(Word and element location data)
————————

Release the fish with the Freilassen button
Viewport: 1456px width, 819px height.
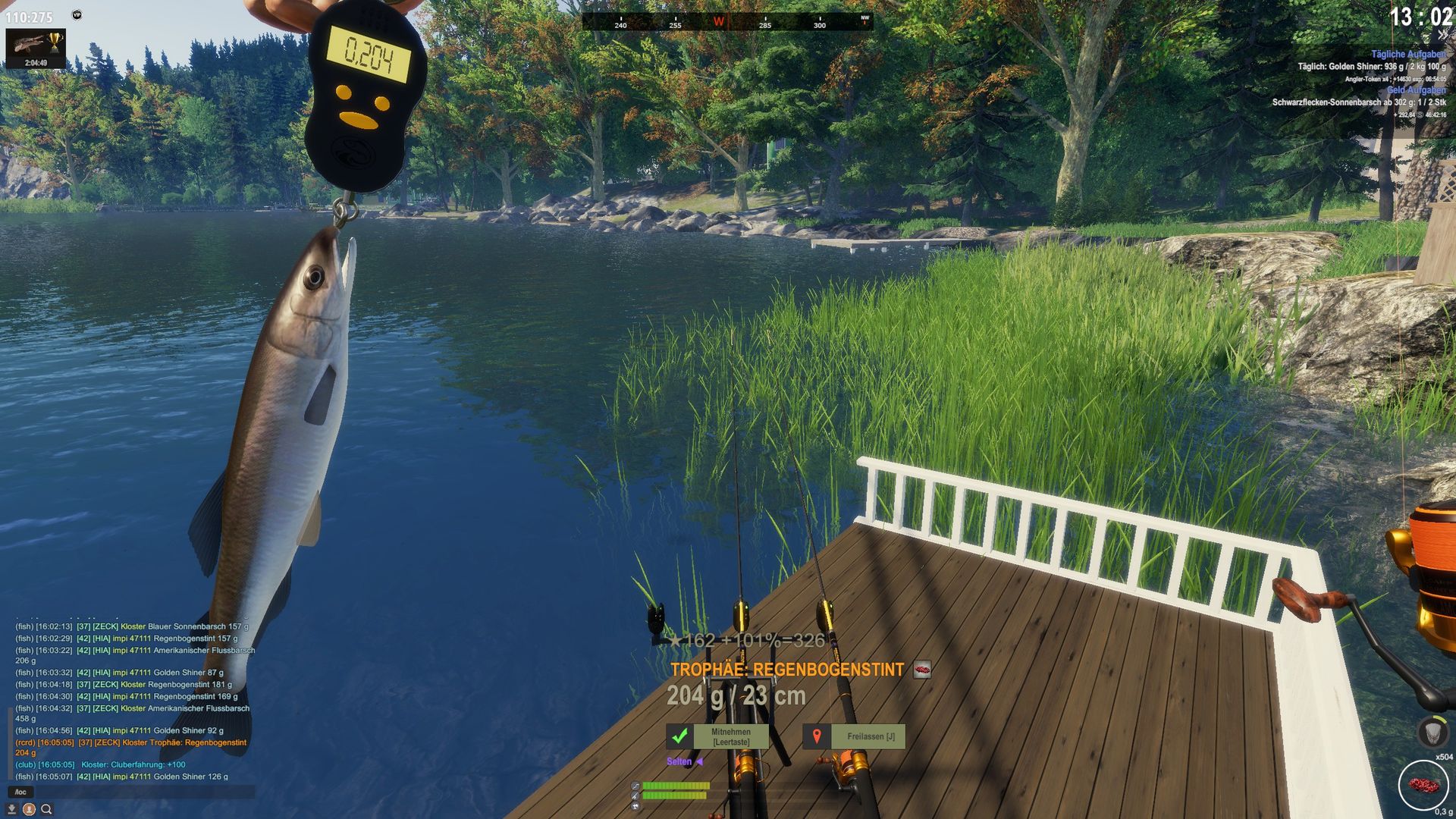click(x=855, y=736)
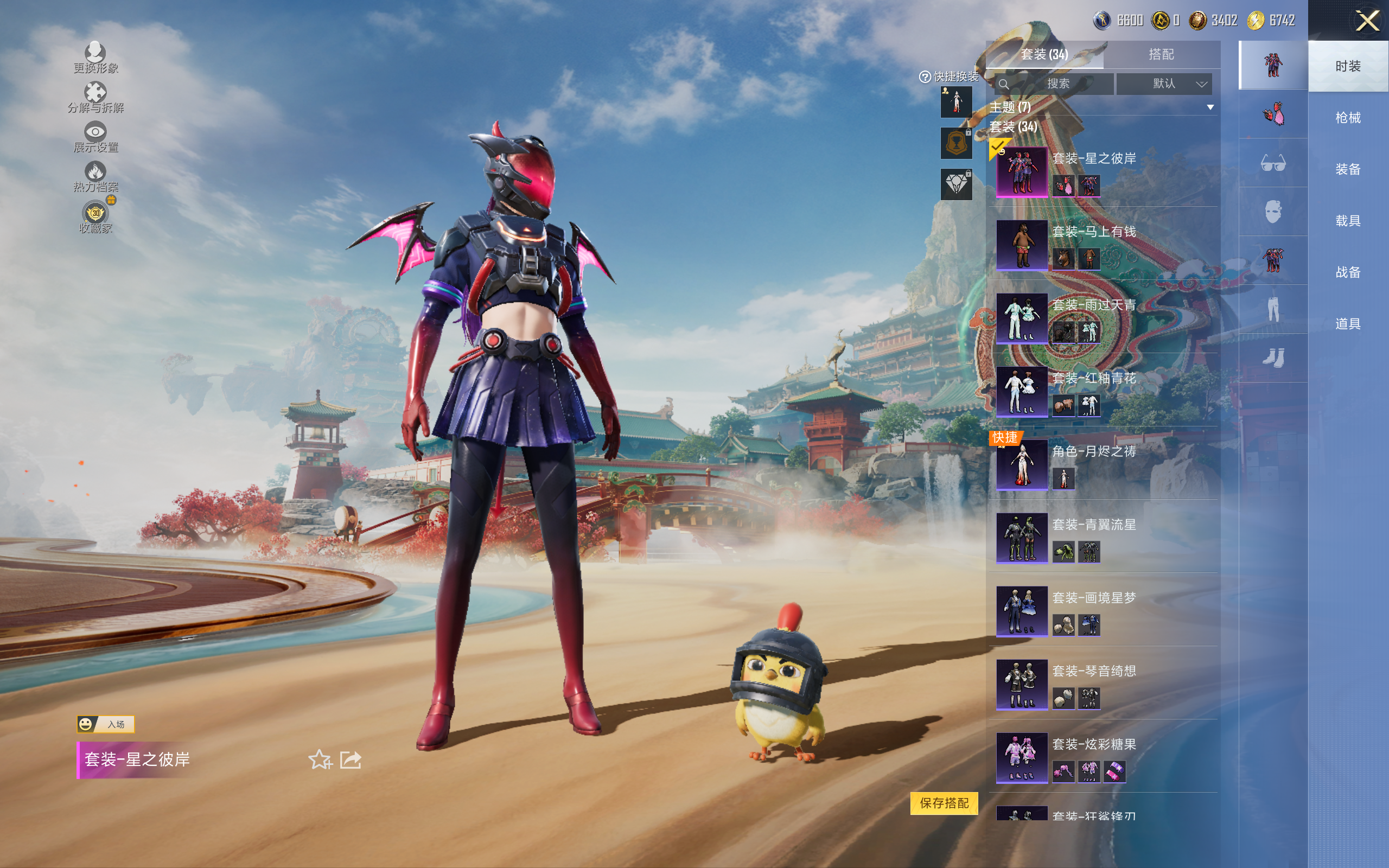The width and height of the screenshot is (1389, 868).
Task: Favorite the outfit with the star icon
Action: coord(320,760)
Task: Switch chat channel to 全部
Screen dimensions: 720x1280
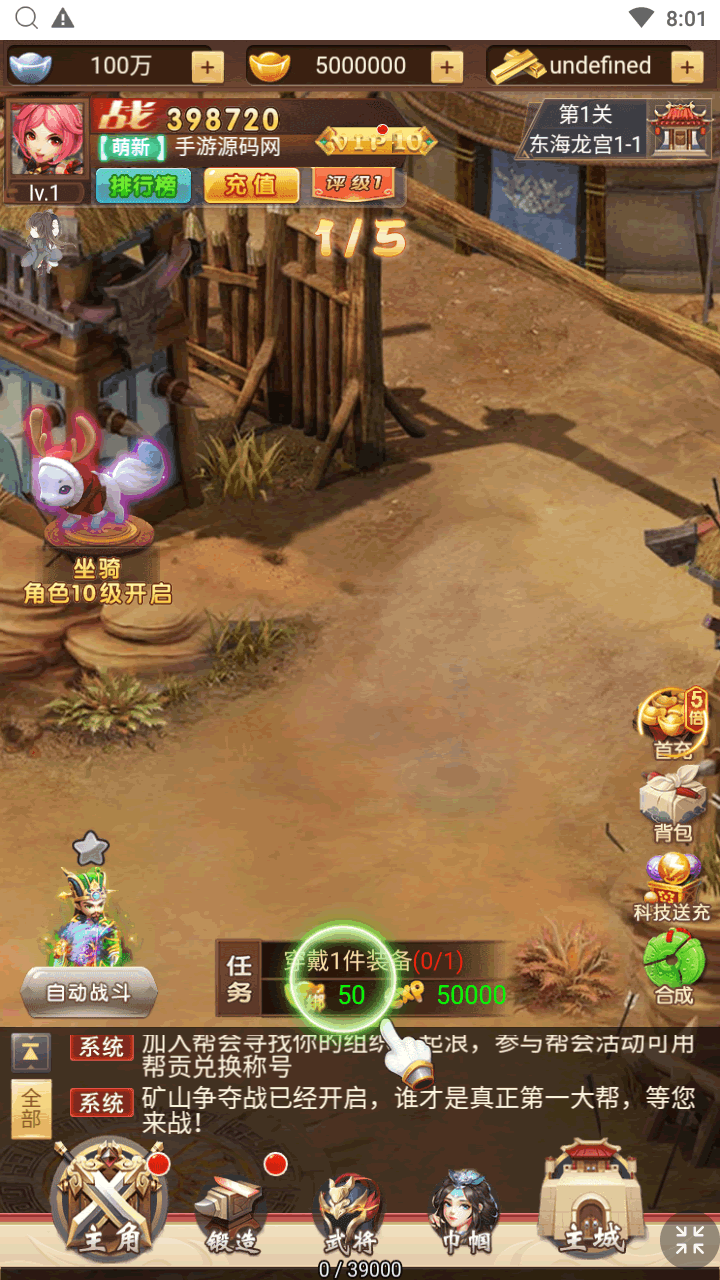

————————

Please rewrite the listing with "Screen dimensions" changed to "Display size" and everything else kept the same, leaving out the pictures.

Release the fish with the Freilassen button
Viewport: 1456px width, 819px height.
click(x=855, y=736)
The width and height of the screenshot is (1389, 868).
Task: Favorite the outfit with the star icon
Action: coord(320,760)
Task: Switch chat channel to 全部
Display size: 720x1280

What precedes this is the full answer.